The winds of massive stars are important for their direct impact on the interstellar medium, and for their influence on the final state of a star prior to it exploding as a supernova. However, the dynamics of these winds is understood primarily via their illumination from a single central source. The Doppler shift seen in resonance lines is a useful tool for inferring these dynamics, but the mapping from that Doppler shift to the radial distance from the source is ambiguous. Binary systems can reduce this ambiguity by providing a second light source at a known radius in the wind, seen from orbitally modulated directions. From the nature of the collision between the winds, a massive companion also provides unique additional information about wind momentum fluxes.
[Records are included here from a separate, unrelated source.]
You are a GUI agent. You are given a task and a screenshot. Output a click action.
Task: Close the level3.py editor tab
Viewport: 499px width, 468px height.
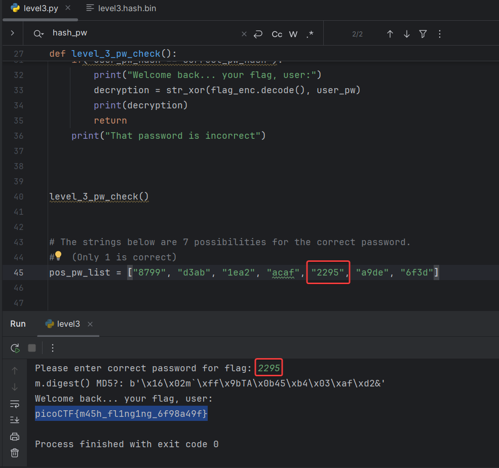tap(68, 8)
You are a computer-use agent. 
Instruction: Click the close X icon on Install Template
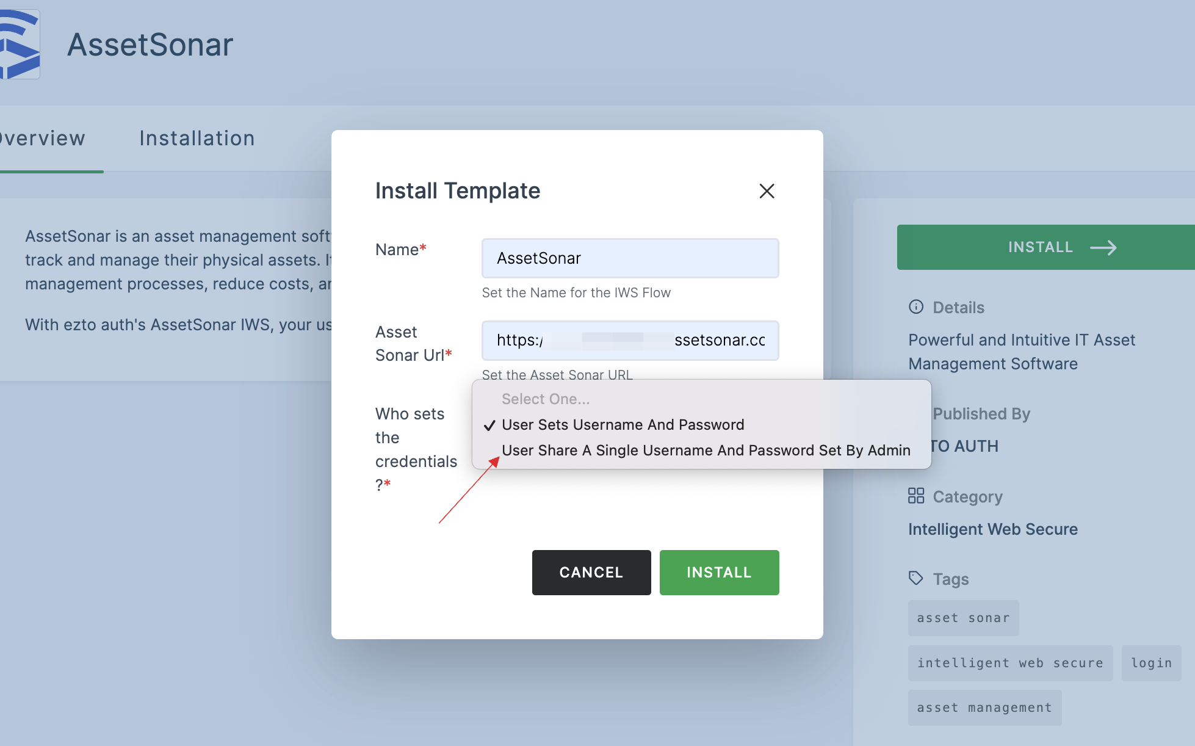(x=765, y=191)
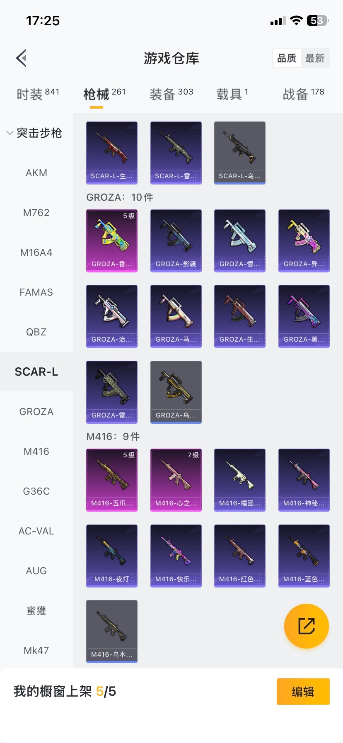Select the 5级 M416-五爪 skin icon
The height and width of the screenshot is (743, 343).
click(112, 480)
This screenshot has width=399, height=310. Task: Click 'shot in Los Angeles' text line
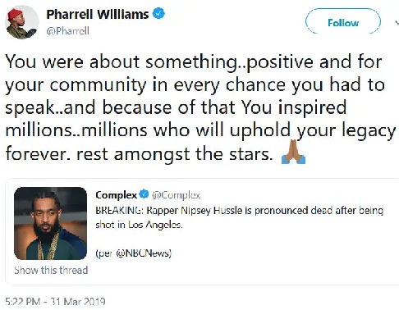click(x=139, y=225)
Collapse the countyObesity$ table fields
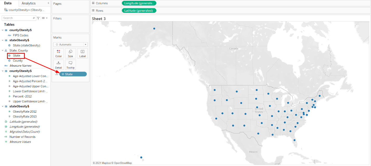Screen dimensions: 371x166 2,71
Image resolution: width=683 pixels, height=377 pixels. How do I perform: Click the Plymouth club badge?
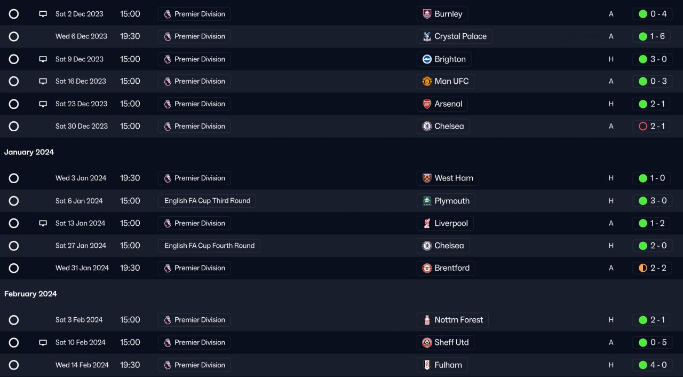427,201
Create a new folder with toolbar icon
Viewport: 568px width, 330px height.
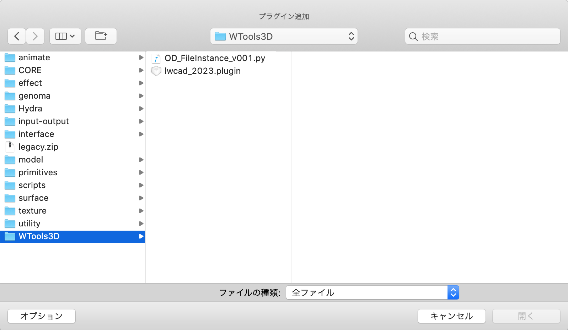[x=101, y=36]
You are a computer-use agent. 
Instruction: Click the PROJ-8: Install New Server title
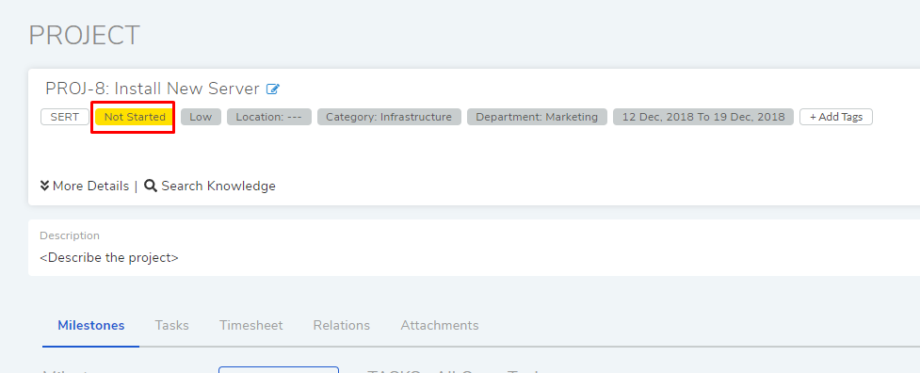click(x=153, y=89)
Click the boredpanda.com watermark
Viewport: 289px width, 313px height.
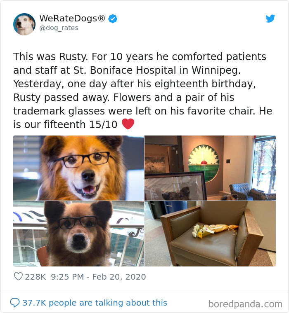[245, 304]
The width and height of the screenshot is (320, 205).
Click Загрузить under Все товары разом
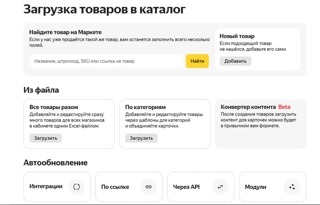45,138
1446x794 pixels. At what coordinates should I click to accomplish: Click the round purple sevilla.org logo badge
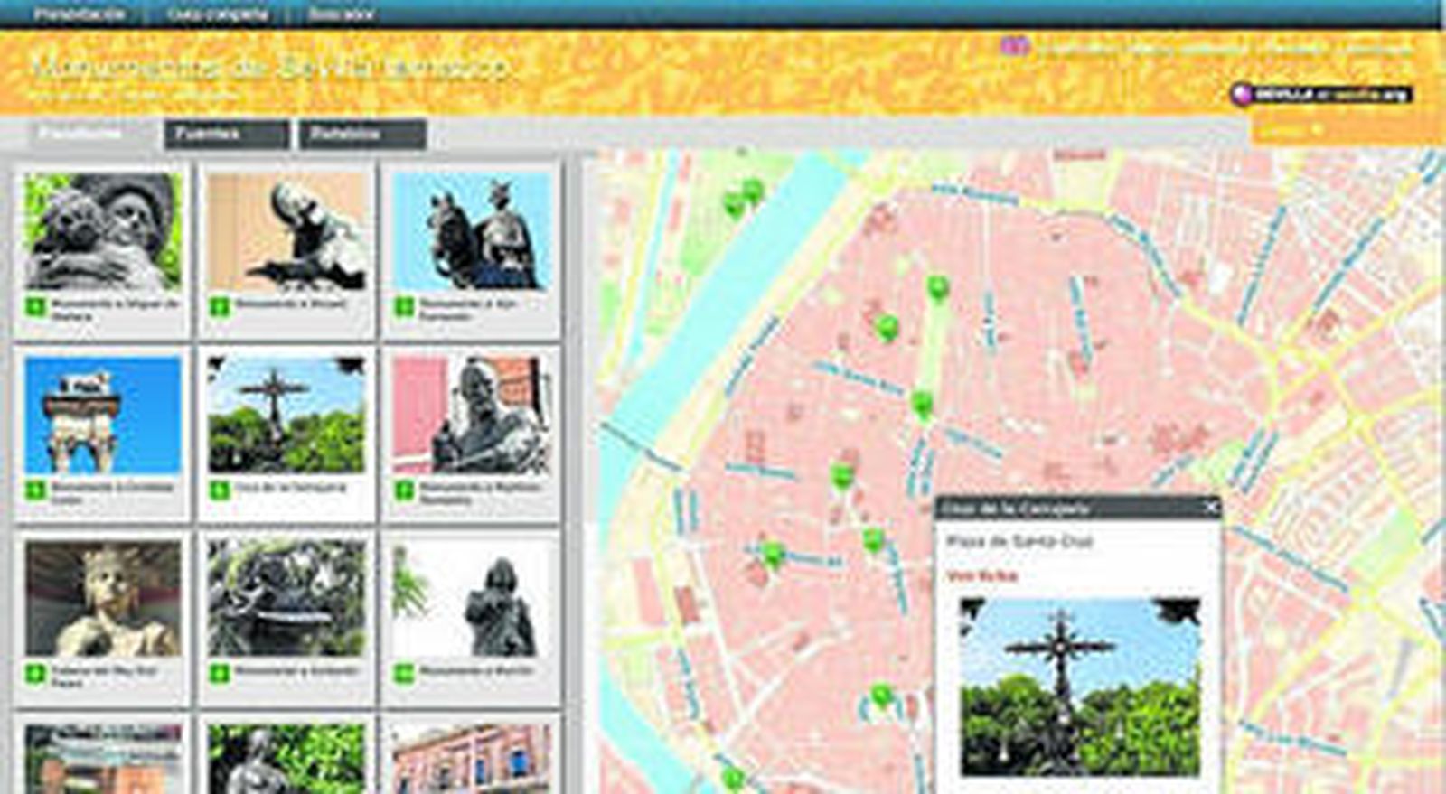pos(1242,93)
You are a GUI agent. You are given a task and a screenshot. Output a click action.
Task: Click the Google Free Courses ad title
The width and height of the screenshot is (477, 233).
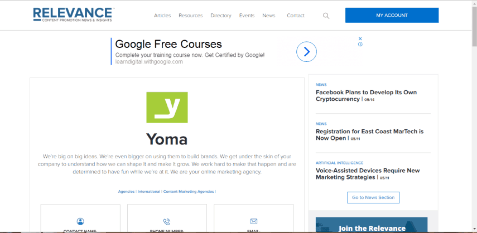(x=168, y=45)
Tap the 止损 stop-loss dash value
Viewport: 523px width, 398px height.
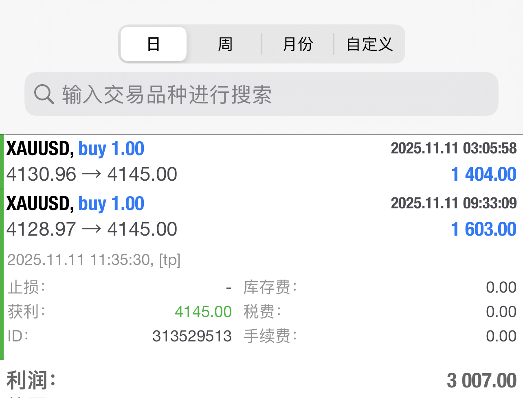click(x=229, y=288)
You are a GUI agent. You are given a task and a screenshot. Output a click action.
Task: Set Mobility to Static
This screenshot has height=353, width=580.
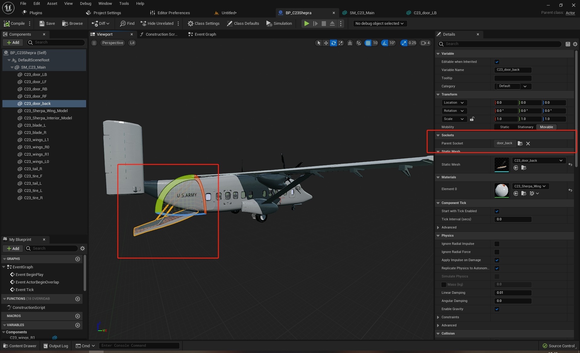(504, 127)
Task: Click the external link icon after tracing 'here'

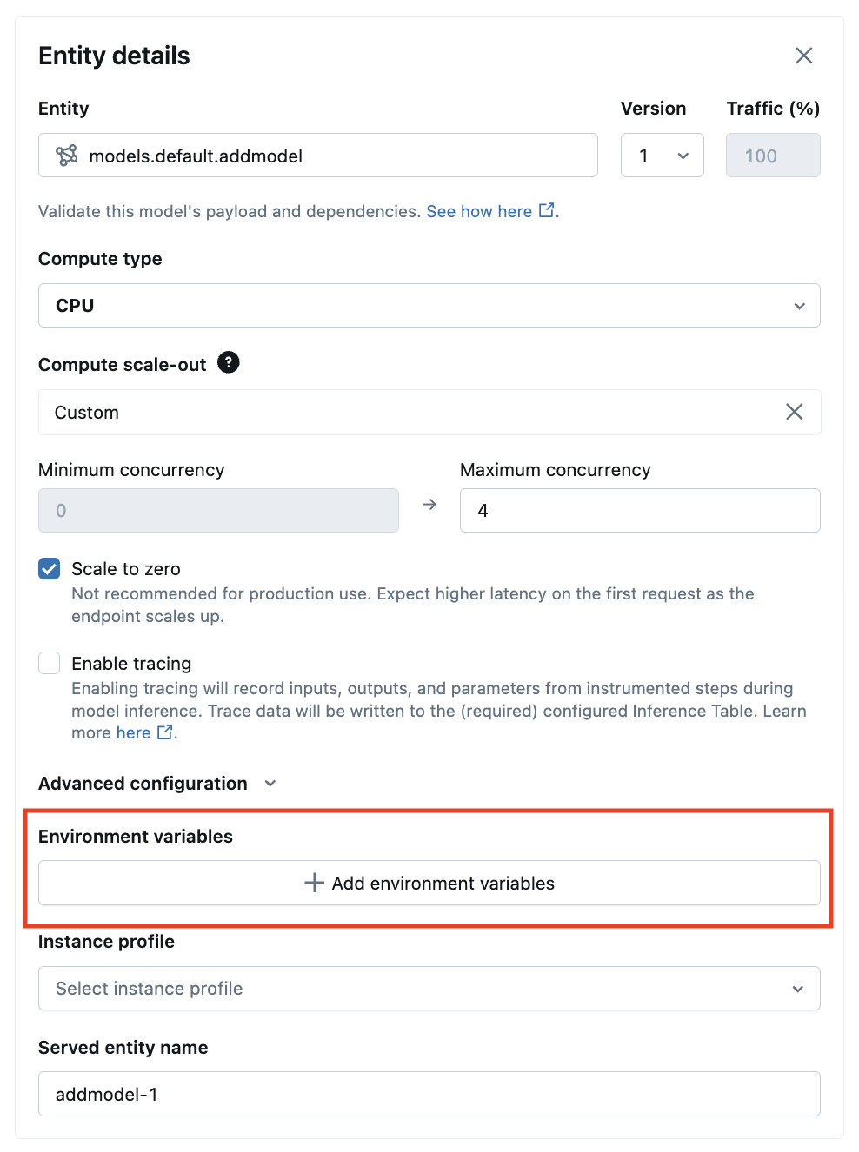Action: [163, 732]
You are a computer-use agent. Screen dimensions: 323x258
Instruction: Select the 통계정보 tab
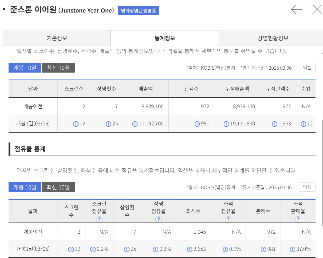(x=165, y=38)
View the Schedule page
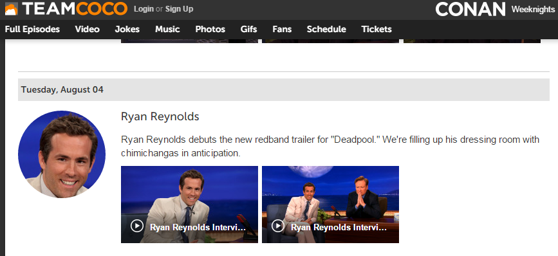 [326, 29]
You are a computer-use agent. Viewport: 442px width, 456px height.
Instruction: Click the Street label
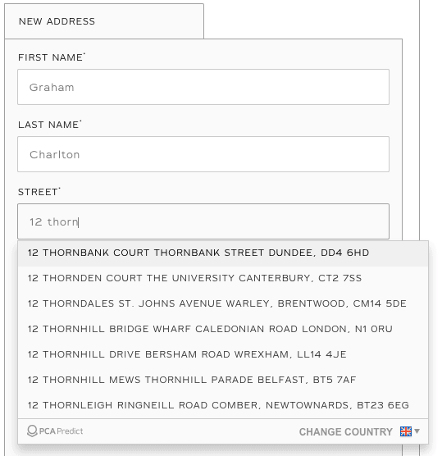[x=39, y=192]

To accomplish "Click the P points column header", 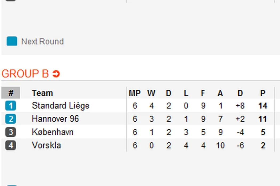I will (263, 93).
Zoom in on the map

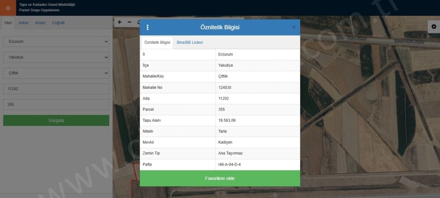tap(120, 22)
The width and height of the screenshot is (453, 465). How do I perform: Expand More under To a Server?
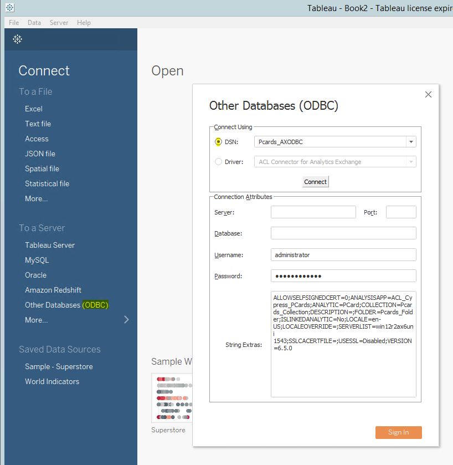pyautogui.click(x=36, y=320)
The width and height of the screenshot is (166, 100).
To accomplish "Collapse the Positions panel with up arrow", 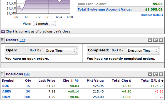I will click(150, 74).
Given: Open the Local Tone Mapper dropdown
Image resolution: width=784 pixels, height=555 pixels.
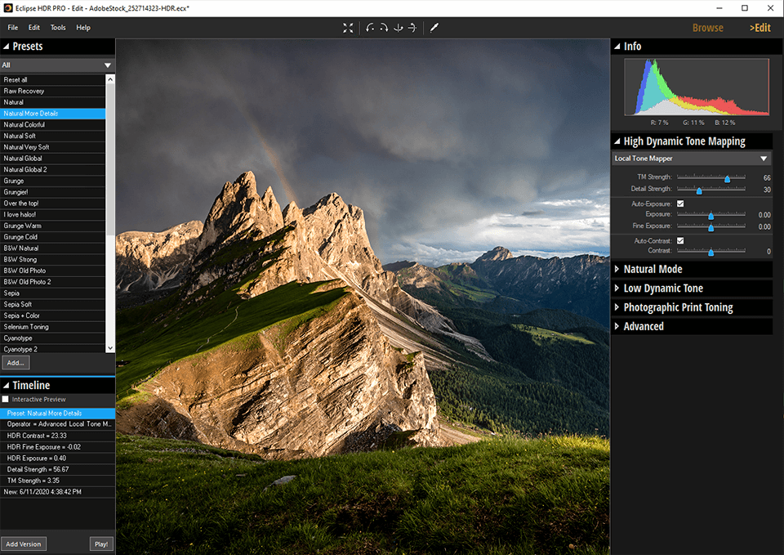Looking at the screenshot, I should click(691, 159).
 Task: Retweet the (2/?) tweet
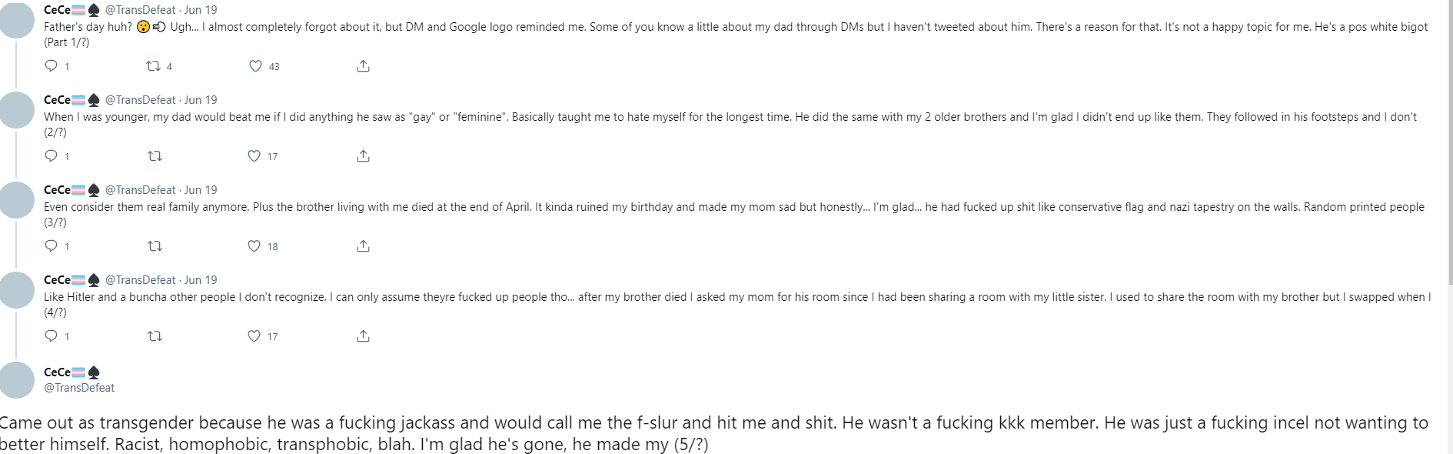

Since massive stars are strong ultraviolet (UV) sources, and UV resonance line opacity in the wind is strong, UV instruments with a high resolution spectroscopic capability are essential for extracting this dynamical information. Polarimetric capability also helps to further resolve ambiguities in aspects of the wind geometry that are not axisymmetric about the line of sight, because of its unique access to scattering direction information. We review how the proposed MIDEX-scale mission Polstar can use UV spectropolarimetric observations to critically constrain the physics of colliding winds, and hence radiatively-driven winds in general. We propose a sample of 20 binary targets, capitalizing on this unique combination of illumination by companion starlight, and collision with a companion wind, to probe wind attributes over a range in wind strengths. Of particular interest is the hypothesis that the radial distribution of the wind acceleration is altered significantly, when the radiative transfer within the winds becomes optically thick to resonance scattering in multiple overlapping UV lines.